On Tuesday, the actress and producer best known for her work on the television show Roseanne, lost her namesake television show and was dropped by her talent agency. The upset was the result of racist statements she made on Twitter, regarding Valerie Jarett, a former adviser to President Obama. After the drama played out, even Dictionary.com had something to say about Roseanne Barr's tweets.
Quoting-tweeting a post from CNN, the Twitter account with occasionally cutting commentary instructed journalists that the word "racist" was an entirely appropriate descriptor for Barr's words.
"Bizarre is one word to describe Roseanne's comments about Valerie Jarrett, or you could just use this one," the account wrote, linking to the website;s definition of the word "racist." The article in question does now include the word "racist," though it's unclear whether the descriptor was added to CNN's piece before or after they were called out by Dictionary.com.
As for the tweet that ignited Tuesday's outrage, Barr's comments were pretty straightforward. "Muslim brotherhood & planet of the apes had a baby=vj," Barr wrote in a now-deleted tweet, referencing Jarett. Barr soon apologized and announced that she was leaving Twitter.
Shortly thereafter, ABC announced that it was canceling her show.
"Roseanne's Twitter statement is abhorrent, repugnant and inconsistent with our values, and we have decided to cancel her show," said ABC Entertainment's president, Channing Dungey.
Shortly thereafter, the talent agency ICM Partners announced that it was dropping Barr as a client. "We are all greatly distressed by the disgraceful and unacceptable tweet from Roseanne Barr this morning," the agency reportedly wrote in an internal memo, according to The Hollywood Reporter. "What she wrote is antithetical to our core values, both as individuals and as an agency. Consequently, we have notified her that we will not represent her. Effective immediately, Roseanne Barr is no longer a client.”
Dictionary.com wasn't the only online dictionary to respond to the Barr news. Merriam-Webster also appeared to chime in. After ABC announced it was ending Roseanne, the dictionary offered some related spelling tips for those who were interested. "'Canceled' and 'cancelled' are both standard variants," the folks behind Merriam-Webster tweeted, referring to a common spelling conundrum wherein a word can be spelled properly in two different ways.

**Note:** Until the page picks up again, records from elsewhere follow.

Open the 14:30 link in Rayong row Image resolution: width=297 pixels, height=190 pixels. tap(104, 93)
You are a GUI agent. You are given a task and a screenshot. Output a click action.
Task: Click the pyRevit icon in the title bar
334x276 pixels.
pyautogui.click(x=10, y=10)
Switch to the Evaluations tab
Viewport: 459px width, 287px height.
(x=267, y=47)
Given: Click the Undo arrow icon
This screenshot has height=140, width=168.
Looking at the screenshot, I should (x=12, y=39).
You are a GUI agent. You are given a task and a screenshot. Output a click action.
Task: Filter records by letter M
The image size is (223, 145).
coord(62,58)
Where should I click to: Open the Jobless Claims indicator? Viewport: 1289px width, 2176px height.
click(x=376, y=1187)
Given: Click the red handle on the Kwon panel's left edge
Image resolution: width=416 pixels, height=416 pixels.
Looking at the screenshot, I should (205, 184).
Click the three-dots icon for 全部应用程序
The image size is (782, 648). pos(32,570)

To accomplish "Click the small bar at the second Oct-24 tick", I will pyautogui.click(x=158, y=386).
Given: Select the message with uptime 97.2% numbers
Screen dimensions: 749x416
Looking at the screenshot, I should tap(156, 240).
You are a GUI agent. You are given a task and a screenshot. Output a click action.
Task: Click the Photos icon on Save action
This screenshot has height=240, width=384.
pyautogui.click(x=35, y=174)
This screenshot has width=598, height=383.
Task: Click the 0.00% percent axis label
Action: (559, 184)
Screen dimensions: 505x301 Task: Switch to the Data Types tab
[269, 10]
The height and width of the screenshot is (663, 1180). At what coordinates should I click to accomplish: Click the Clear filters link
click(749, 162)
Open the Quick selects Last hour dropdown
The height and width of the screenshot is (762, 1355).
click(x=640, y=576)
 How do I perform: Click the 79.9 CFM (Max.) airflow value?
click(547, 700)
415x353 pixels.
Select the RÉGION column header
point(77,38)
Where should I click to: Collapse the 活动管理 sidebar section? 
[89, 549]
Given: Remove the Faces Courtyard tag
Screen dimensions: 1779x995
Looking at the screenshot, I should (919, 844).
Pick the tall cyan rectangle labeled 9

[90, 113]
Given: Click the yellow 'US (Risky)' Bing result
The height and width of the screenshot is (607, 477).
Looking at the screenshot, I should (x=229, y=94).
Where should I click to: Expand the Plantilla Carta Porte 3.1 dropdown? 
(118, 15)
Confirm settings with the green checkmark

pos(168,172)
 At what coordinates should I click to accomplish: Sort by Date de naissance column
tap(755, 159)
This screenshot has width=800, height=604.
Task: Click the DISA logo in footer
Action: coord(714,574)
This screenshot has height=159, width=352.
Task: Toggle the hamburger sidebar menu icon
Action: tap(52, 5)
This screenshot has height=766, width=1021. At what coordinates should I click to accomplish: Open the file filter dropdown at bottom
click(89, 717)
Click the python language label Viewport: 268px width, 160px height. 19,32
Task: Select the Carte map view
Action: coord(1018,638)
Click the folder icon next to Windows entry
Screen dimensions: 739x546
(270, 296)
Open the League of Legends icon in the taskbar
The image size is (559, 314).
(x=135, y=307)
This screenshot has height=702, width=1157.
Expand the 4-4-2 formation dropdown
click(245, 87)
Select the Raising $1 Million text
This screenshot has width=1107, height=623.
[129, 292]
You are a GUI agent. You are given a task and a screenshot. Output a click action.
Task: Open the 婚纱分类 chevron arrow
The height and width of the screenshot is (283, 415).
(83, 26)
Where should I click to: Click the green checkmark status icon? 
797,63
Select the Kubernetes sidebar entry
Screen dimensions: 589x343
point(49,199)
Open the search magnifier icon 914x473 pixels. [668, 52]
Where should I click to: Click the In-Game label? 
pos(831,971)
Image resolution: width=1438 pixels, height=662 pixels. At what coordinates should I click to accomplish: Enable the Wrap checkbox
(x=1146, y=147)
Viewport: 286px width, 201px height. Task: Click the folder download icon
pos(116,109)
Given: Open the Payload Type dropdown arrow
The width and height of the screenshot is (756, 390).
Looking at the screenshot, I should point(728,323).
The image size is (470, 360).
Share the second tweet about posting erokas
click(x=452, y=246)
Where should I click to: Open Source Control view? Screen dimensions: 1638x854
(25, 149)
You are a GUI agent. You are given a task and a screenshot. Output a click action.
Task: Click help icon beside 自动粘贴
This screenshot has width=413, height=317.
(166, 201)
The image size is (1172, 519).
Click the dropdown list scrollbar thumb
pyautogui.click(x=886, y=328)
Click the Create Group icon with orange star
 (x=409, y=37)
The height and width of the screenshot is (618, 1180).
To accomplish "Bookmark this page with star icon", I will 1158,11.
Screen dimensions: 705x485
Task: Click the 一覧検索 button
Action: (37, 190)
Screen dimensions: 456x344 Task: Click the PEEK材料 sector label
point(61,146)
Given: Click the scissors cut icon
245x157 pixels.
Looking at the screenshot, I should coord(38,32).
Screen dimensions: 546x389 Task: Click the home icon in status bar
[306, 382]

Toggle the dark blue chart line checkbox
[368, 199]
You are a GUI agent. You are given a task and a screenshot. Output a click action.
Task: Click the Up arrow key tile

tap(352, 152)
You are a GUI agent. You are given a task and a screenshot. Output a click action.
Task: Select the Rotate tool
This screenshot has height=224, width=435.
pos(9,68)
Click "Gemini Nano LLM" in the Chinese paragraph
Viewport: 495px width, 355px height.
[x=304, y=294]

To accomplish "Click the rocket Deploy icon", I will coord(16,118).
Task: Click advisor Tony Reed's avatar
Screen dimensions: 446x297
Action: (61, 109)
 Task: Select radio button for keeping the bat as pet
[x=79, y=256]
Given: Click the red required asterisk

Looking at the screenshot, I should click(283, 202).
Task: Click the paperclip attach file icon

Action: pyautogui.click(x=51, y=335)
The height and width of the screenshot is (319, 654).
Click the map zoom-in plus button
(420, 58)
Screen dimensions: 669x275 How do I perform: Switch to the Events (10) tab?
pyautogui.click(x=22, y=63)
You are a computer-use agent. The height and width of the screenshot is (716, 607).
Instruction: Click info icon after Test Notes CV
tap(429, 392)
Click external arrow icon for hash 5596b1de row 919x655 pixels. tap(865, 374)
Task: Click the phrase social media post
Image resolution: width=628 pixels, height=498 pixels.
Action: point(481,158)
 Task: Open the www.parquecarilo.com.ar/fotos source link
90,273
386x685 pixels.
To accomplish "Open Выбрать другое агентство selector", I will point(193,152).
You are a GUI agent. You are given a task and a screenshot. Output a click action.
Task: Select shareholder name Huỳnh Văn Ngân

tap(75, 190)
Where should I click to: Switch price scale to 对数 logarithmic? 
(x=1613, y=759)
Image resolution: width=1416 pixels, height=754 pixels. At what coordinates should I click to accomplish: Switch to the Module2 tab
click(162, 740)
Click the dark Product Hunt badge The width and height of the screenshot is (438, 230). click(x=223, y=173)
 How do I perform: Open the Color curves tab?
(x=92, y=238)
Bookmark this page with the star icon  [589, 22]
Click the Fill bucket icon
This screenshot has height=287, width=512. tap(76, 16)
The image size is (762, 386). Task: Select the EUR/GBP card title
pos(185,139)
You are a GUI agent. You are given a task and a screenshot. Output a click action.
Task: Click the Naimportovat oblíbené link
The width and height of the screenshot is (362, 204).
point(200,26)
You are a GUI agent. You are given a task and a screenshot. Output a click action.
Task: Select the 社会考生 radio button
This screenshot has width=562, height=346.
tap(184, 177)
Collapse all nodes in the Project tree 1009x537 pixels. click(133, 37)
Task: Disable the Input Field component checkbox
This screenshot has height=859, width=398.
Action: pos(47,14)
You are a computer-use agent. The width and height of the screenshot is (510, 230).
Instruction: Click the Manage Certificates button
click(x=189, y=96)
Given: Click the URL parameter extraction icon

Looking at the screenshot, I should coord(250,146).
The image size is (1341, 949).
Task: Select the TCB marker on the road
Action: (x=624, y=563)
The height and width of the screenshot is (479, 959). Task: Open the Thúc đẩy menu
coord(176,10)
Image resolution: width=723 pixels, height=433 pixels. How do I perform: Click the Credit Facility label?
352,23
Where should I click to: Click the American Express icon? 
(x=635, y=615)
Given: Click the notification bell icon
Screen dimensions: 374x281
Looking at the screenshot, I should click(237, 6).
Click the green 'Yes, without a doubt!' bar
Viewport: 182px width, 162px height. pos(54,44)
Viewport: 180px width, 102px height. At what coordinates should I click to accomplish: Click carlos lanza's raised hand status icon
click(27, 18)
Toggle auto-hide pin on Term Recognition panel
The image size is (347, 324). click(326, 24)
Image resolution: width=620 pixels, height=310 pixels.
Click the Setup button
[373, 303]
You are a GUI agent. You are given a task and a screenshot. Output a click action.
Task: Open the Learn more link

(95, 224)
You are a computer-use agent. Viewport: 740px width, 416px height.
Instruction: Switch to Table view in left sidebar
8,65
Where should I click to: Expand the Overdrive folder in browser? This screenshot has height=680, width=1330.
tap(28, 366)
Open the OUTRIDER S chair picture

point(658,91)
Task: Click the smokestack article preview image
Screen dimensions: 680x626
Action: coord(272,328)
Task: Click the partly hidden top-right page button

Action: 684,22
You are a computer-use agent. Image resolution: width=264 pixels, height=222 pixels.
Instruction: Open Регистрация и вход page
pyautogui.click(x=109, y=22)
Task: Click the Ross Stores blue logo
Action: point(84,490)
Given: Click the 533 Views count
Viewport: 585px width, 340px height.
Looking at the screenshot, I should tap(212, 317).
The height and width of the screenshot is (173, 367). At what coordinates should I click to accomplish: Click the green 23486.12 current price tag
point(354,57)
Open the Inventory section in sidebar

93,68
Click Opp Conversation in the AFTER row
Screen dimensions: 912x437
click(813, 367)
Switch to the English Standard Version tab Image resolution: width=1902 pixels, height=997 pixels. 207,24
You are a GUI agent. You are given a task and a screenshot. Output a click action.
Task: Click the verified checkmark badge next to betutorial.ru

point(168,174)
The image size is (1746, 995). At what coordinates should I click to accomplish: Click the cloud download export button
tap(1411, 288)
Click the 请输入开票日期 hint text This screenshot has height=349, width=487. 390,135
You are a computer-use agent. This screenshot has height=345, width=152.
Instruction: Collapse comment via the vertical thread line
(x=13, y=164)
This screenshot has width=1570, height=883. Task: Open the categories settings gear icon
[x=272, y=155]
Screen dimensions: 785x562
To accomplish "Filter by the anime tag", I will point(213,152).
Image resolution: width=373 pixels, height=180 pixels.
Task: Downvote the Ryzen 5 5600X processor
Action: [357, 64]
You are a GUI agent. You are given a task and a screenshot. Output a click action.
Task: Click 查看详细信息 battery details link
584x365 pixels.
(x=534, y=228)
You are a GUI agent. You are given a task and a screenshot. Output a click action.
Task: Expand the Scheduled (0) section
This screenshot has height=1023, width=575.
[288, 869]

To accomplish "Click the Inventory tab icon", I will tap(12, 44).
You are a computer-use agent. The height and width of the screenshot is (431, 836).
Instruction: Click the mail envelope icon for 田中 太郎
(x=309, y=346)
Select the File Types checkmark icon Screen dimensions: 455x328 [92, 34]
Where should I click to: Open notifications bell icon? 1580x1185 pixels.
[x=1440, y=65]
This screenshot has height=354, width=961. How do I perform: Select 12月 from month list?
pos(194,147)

Both dictionaries received praise for their posts. "Who says you can't be a no holds barred savage AND be educational?" one user wrote in response to Merriam-Webster.
"The dictionary shade has been my favorite part of the alternate timeline we've ended up in," wrote another user, this time responding to Dictionary.com.
As for Barr's future, that much is unclear. Tuesday's events unfolded with a shocking rapidity. Before the decision to cancel her show was made public, Barr apologized, writing, "I apologize to Valerie Jarrett and to all Americans. I am truly sorry for making a bad joke about her politics and her looks. I should have known better. Forgive me — my joke was in bad taste."
Leadership from Walt Disney Company, ABC's parent company, also appeared to back ABC's decision.Chief executive Robert A. Iger shared Dungey’s statement and said, "There was only one thing to do here, and that was the right thing."
According to The New York Times, ABC had only just recently used Roseanne as a major selling point to potential advertisers for the upcoming fall television season. Where the company will turn next is not yet clear.
The Roseanne reboot that aired this year received some criticism for casting its protagonist, played by Barr, as a Donald Trump supporter. However, the reboot also received a massive amount of press and reportedly faired extremely well insofar as ratings were concerned. What, if anything, will take the show's place is currently unknown.